(Task directions):
Starting with the line with "This screenshot has height=783, width=1305." and going on through the line with "click(485, 124)", write out those rows again, requests included, and shift each coordinate in the answers by adding -115 to it.

(Supplied material):
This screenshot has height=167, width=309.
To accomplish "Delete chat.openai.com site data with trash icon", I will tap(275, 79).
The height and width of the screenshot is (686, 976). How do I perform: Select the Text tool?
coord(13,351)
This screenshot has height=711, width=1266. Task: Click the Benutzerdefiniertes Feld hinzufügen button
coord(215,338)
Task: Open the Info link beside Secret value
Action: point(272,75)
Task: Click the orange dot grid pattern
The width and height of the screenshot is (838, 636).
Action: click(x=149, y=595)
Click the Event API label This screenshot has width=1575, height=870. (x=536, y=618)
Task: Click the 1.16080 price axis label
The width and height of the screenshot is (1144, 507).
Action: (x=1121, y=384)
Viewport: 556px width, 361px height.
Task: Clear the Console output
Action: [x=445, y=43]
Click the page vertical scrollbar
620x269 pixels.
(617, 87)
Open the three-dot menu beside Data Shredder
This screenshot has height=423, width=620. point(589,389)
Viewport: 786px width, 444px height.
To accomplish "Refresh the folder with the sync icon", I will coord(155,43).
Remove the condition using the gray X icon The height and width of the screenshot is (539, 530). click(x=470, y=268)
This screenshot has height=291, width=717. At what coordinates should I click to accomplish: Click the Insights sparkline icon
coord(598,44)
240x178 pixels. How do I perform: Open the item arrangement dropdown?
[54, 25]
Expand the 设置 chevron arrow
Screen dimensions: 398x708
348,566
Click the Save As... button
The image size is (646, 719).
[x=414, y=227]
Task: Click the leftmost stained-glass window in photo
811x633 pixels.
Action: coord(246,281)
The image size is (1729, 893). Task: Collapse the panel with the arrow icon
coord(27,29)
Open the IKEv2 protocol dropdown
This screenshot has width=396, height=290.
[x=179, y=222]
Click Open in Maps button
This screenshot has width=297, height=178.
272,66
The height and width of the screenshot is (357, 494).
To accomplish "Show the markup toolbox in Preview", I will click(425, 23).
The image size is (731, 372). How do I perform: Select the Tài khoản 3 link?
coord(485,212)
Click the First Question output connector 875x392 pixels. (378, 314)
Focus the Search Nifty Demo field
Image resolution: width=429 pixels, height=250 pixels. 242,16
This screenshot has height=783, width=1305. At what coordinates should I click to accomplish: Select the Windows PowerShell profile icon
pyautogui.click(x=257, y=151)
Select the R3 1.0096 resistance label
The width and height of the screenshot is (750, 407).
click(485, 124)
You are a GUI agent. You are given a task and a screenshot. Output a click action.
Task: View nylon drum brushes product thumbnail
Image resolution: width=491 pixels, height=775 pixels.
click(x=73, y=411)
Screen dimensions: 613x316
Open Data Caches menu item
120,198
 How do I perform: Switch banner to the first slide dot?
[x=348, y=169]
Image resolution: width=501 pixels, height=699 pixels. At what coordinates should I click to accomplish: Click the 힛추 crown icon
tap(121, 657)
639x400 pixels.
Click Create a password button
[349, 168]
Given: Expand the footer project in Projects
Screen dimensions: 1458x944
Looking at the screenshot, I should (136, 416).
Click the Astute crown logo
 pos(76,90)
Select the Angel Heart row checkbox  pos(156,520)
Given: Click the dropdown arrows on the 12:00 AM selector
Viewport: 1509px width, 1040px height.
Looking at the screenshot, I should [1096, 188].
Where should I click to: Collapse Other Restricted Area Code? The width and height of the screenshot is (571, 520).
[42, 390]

(Result of this exercise):
This screenshot has height=783, width=1305. At what coordinates should I click to accomplish: Select the Windows PowerShell profile icon
pyautogui.click(x=142, y=36)
Select the R3 1.0096 resistance label
The width and height of the screenshot is (750, 407).
click(370, 9)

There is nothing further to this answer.